- Aim of the task -
Pull out every line of the entries below that contains the word "Đóng", copying each line in full.

- Exercise inputs -
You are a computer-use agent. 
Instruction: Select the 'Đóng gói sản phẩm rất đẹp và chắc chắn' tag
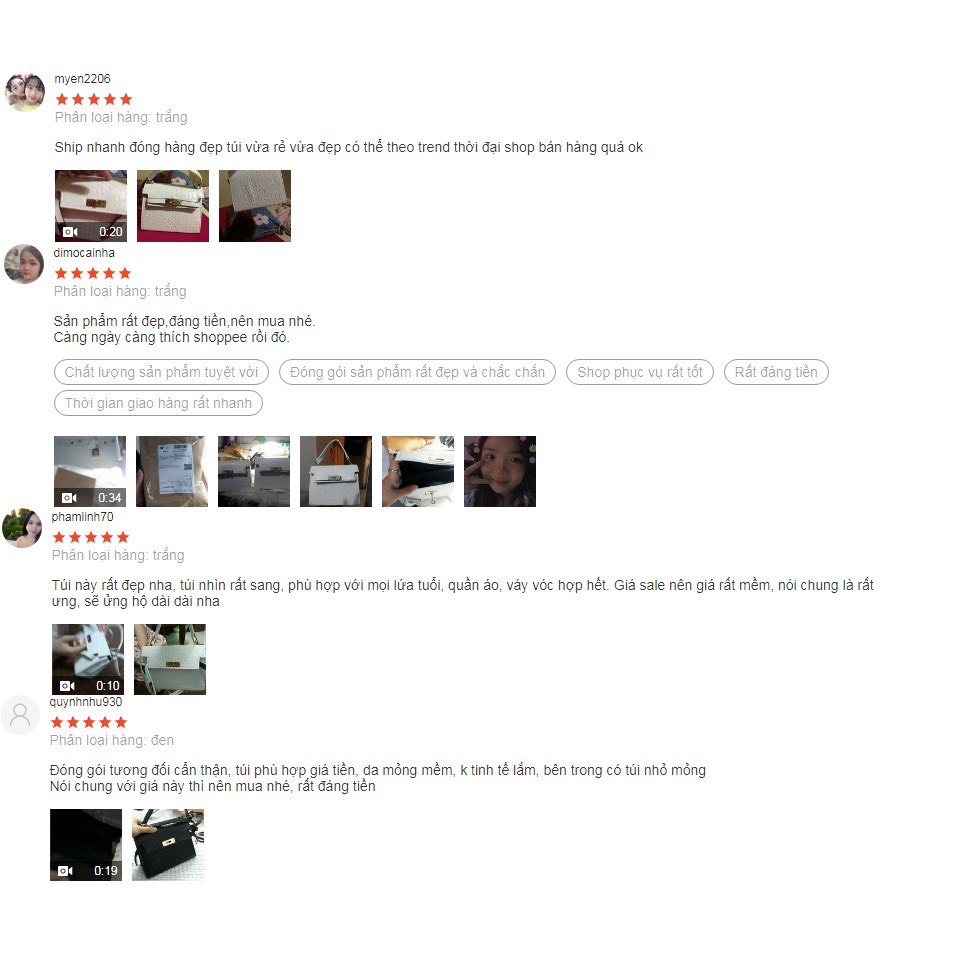(417, 372)
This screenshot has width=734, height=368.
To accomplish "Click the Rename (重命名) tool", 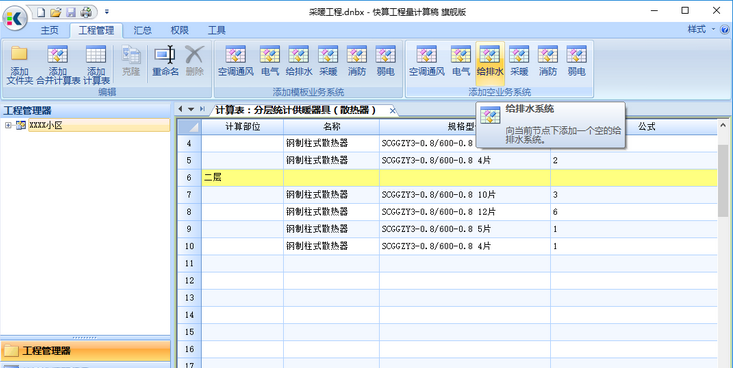I will click(x=165, y=61).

- Solution to the exercise -
Instruction: Select the 'Đóng gói sản phẩm rất đẹp và chắc chắn' tag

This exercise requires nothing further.